→ **Exercise goal**: Only the lines below from the one that holds "Given: Set HTTPS to Vrai" through the one that holds "You are a computer-use agent." should appear in the answer, copied exactly, end lines included and pictures omitted.

(Collected data)
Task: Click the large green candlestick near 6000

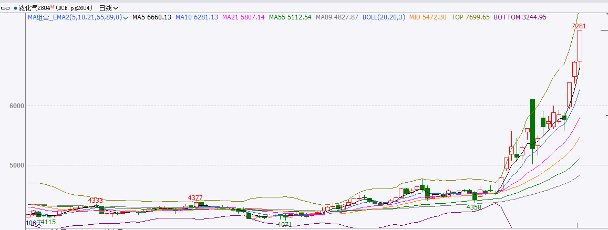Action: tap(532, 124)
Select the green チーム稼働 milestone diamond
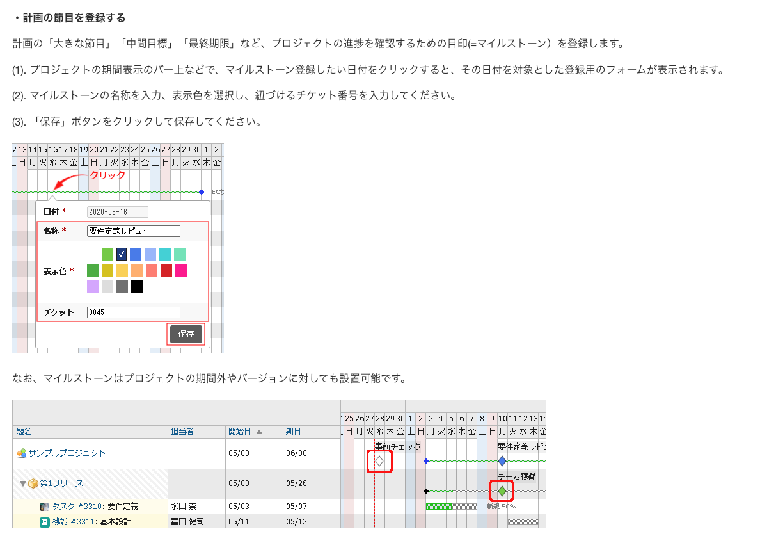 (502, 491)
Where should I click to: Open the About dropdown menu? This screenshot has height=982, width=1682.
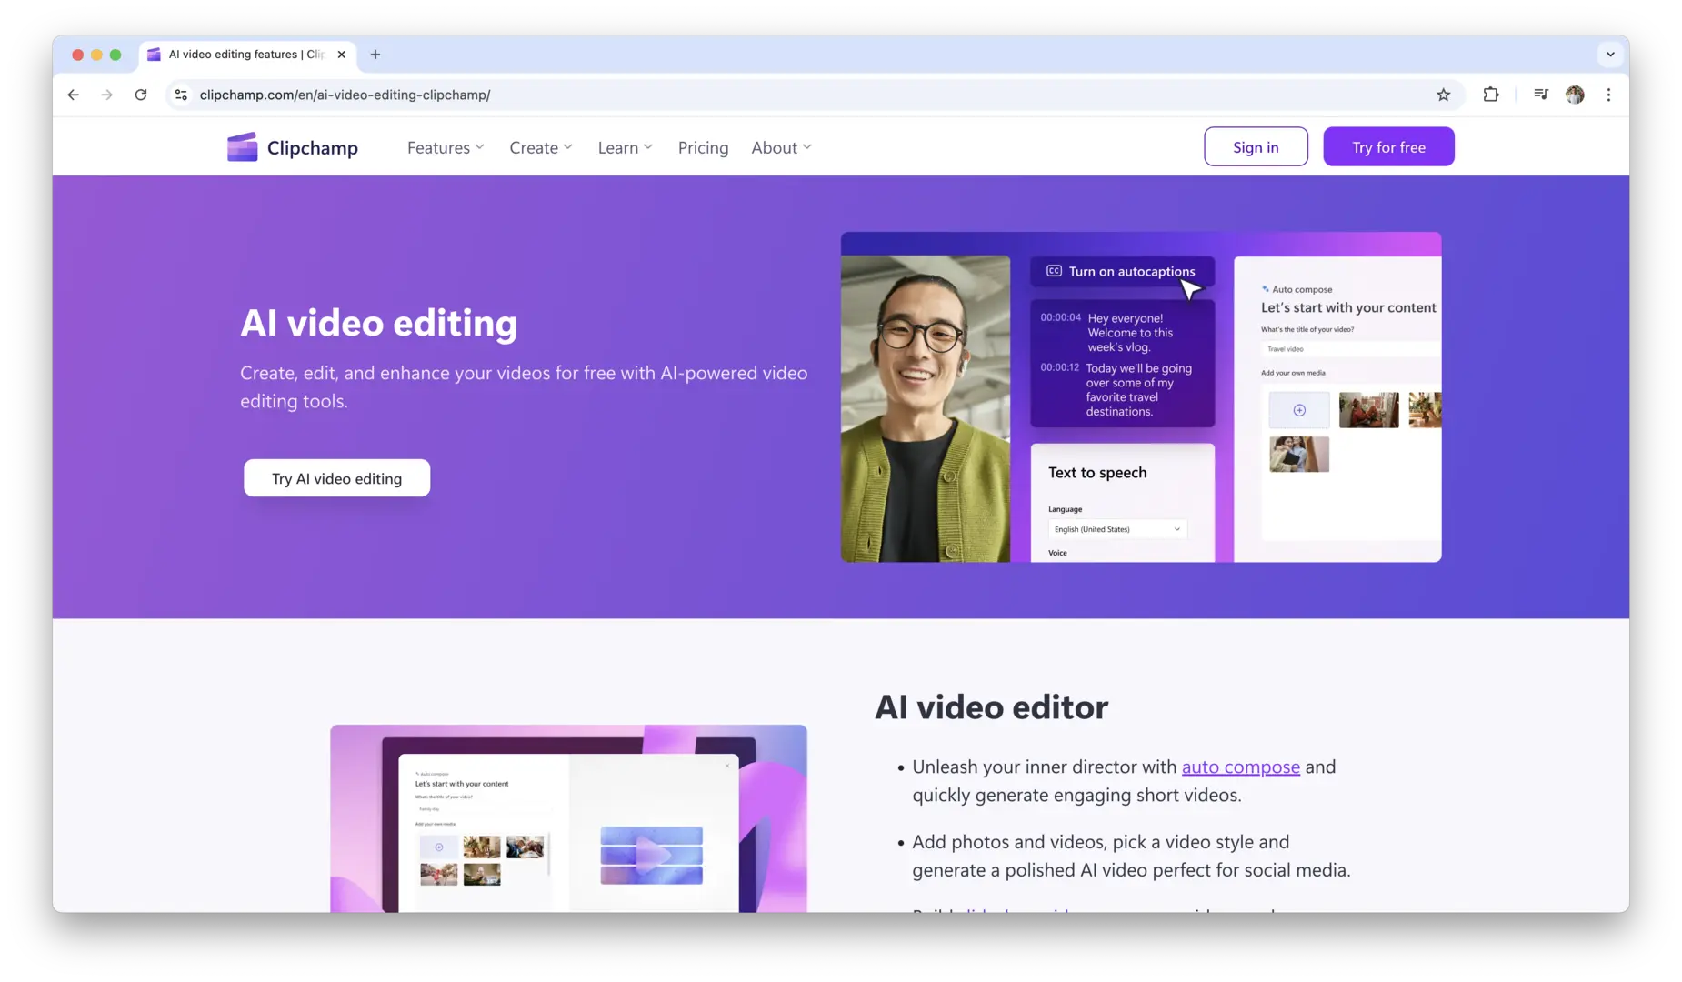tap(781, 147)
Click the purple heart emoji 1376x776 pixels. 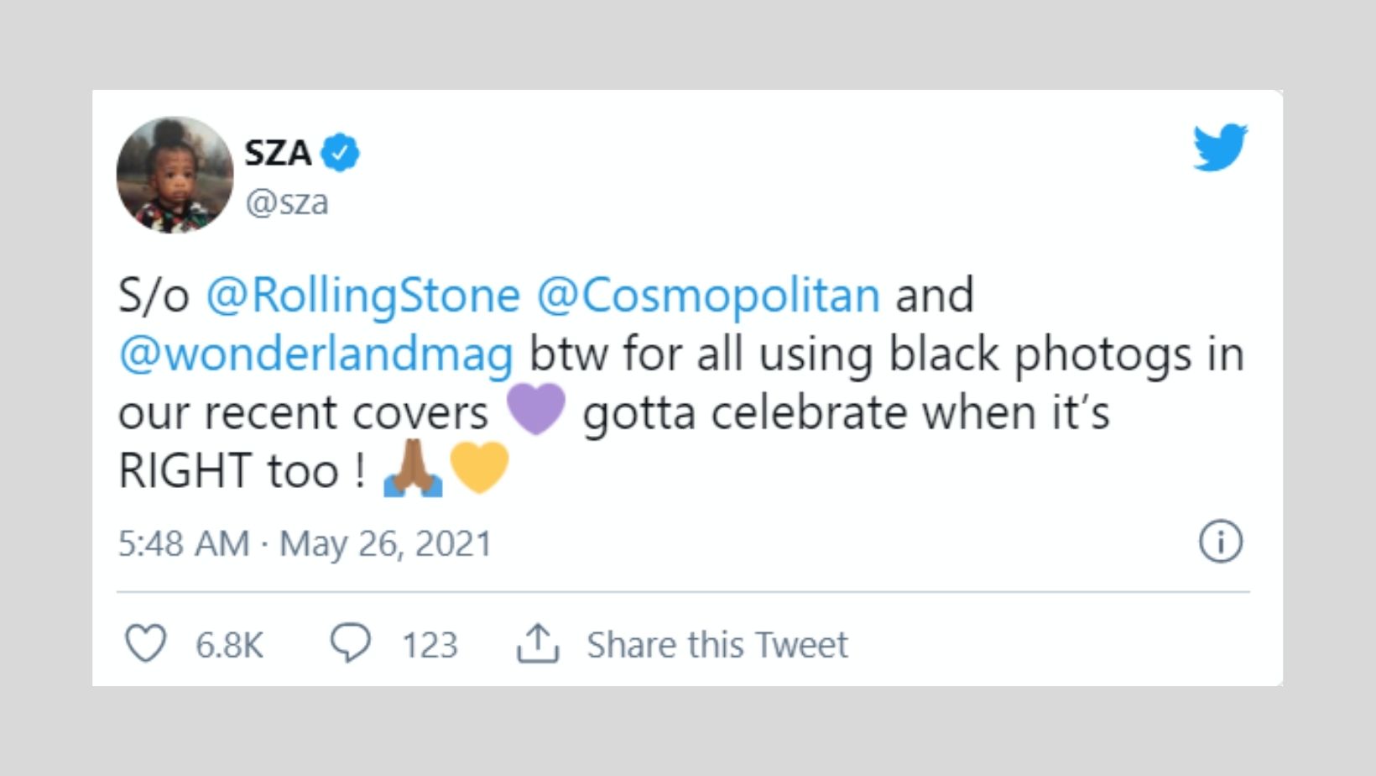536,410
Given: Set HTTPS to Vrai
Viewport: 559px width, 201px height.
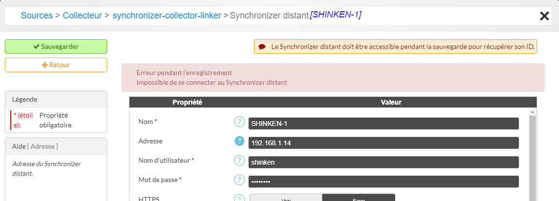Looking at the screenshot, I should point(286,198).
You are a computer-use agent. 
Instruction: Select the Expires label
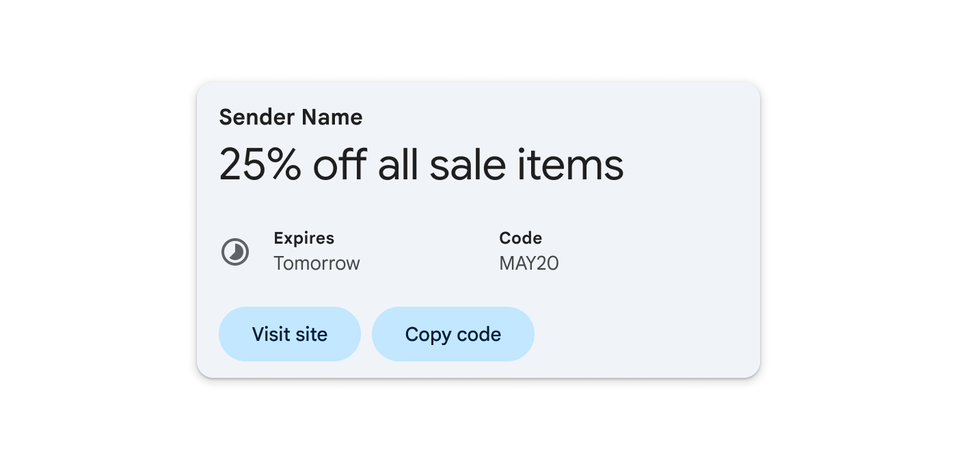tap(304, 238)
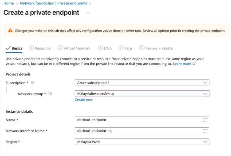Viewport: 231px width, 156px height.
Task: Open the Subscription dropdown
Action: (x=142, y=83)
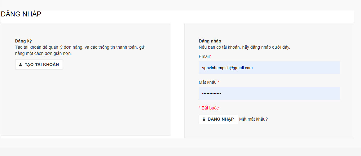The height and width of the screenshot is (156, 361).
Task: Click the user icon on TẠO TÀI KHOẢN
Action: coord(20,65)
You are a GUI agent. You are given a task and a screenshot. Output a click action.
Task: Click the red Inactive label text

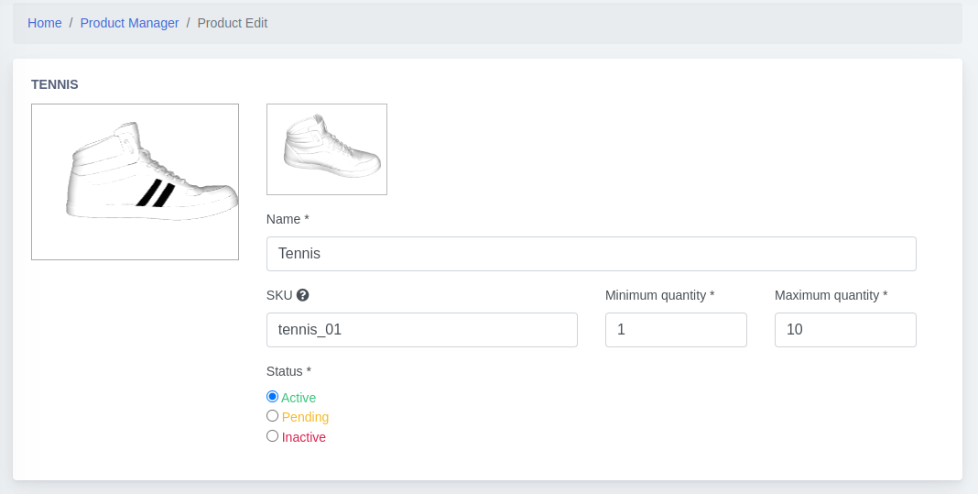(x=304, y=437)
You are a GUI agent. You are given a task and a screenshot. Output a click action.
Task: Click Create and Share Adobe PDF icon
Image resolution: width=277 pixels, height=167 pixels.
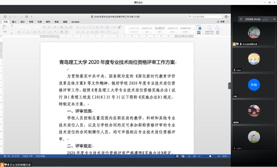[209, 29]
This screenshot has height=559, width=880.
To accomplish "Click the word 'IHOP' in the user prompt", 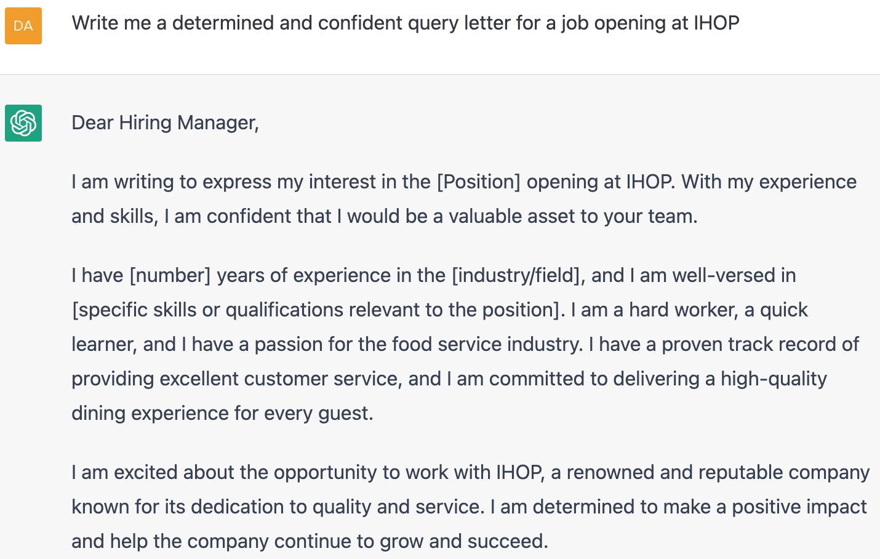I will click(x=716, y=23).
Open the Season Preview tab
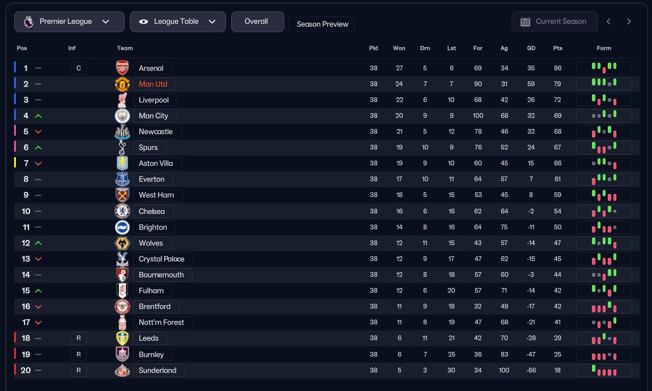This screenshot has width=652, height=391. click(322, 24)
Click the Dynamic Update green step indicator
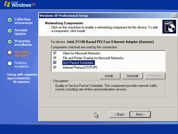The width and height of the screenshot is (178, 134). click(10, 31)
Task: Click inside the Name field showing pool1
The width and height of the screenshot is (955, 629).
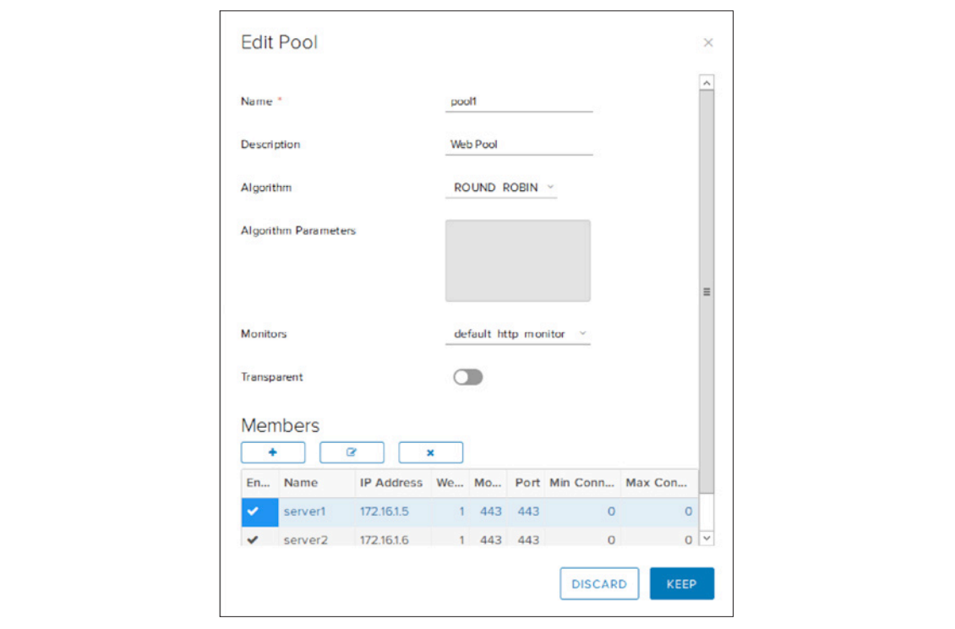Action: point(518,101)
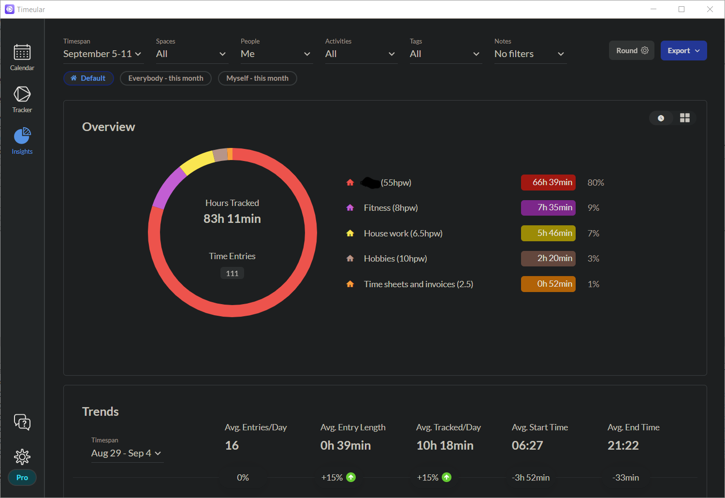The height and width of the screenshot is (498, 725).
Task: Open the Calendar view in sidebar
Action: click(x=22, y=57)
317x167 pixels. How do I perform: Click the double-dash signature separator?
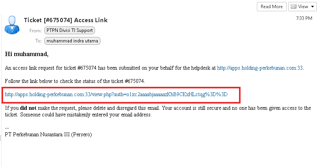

→ **Exercise solution**:
Given: Set HTTPS to Vrai
Viewport: 559px width, 201px height.
Looking at the screenshot, I should point(286,198).
You are a computer-use agent. 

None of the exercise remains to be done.